(Dataset entries)
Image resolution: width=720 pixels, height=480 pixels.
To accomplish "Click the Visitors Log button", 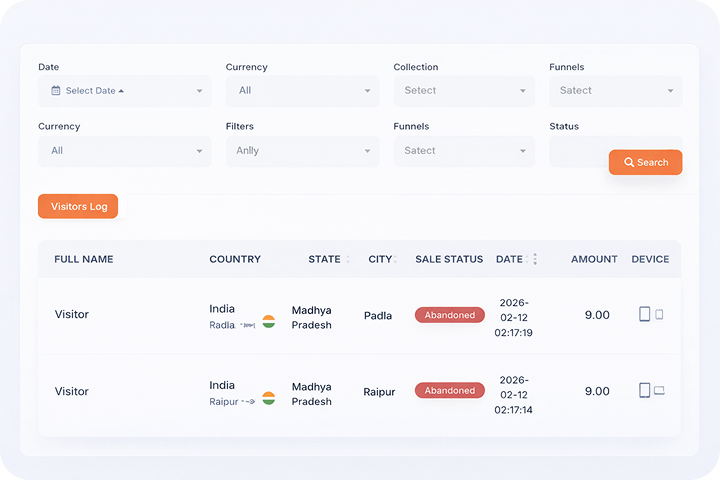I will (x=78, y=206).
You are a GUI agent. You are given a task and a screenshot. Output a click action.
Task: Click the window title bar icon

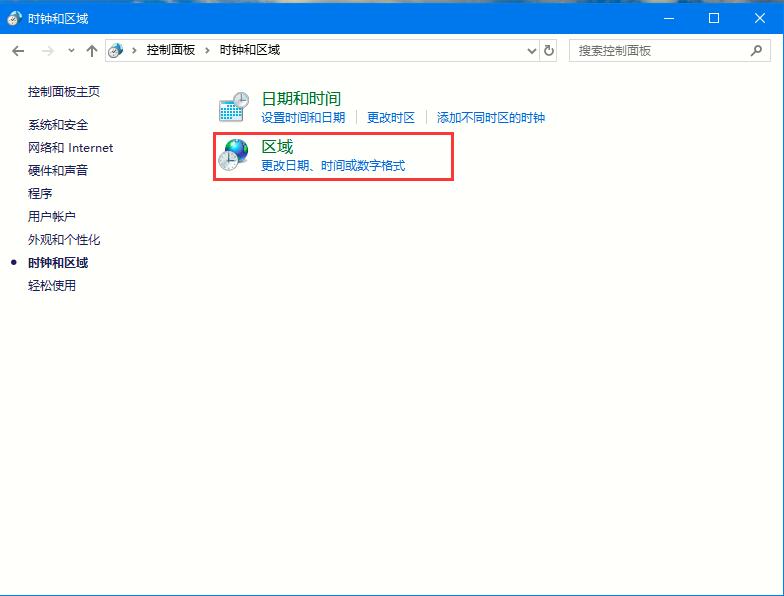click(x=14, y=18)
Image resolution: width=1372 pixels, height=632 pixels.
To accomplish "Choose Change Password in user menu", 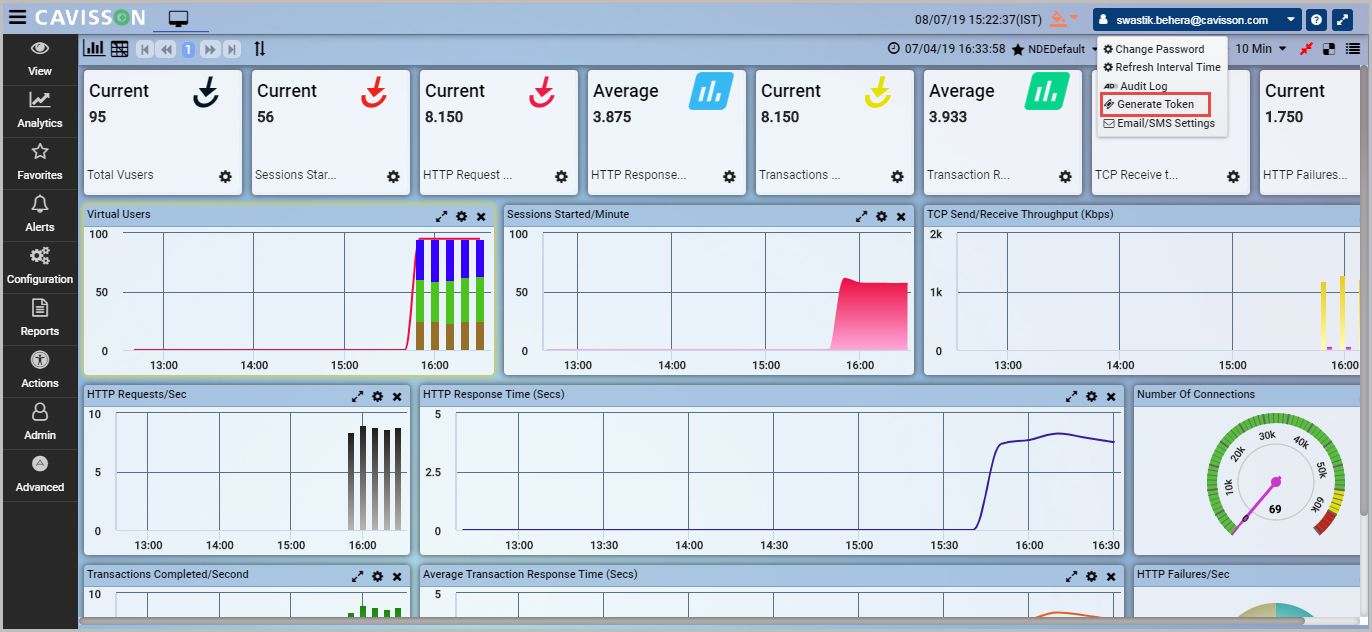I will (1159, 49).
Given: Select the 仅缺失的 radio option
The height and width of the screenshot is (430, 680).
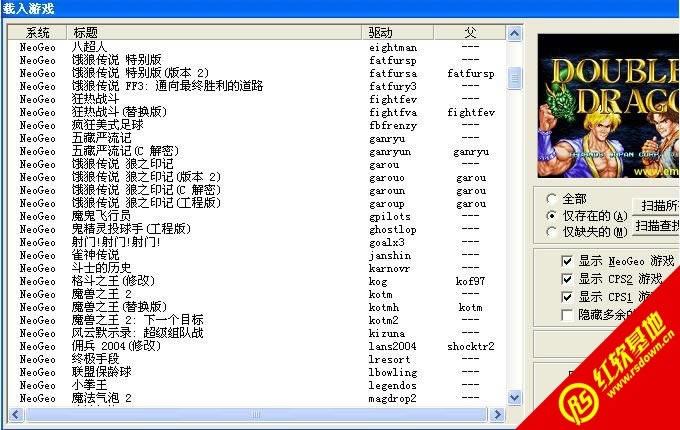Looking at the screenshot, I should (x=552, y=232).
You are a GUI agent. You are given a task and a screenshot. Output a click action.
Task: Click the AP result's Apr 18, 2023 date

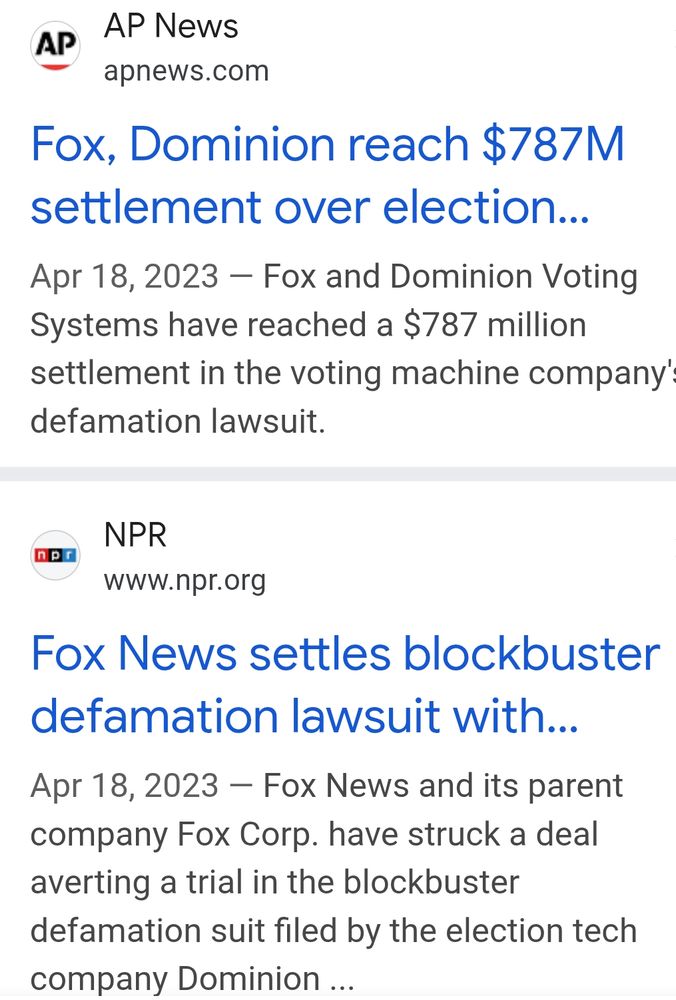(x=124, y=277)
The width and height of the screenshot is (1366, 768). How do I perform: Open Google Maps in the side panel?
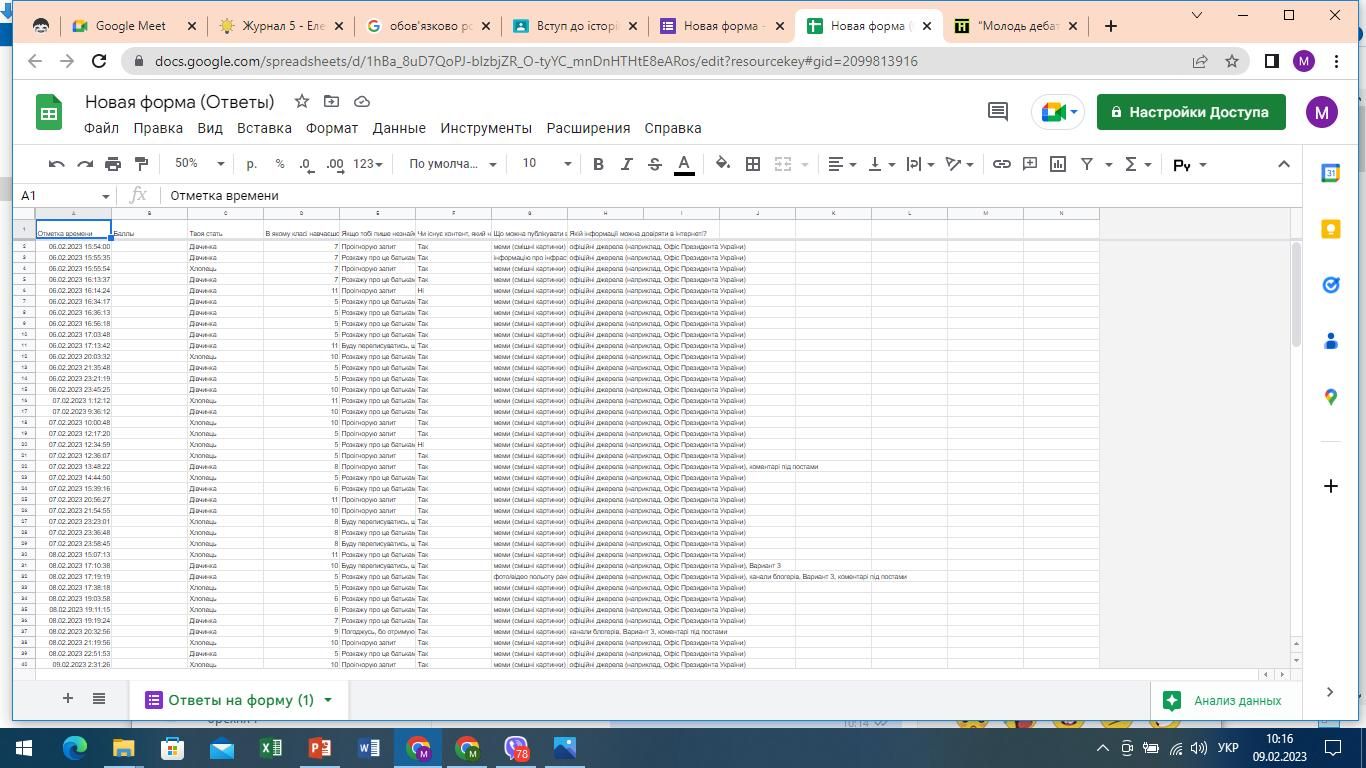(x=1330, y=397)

**The task**
Could you copy every line from the records that has "resolution" in it?

**Result**
Image resolution: width=720 pixels, height=480 pixels.
Image resolution: width=1372 pixels, height=632 pixels.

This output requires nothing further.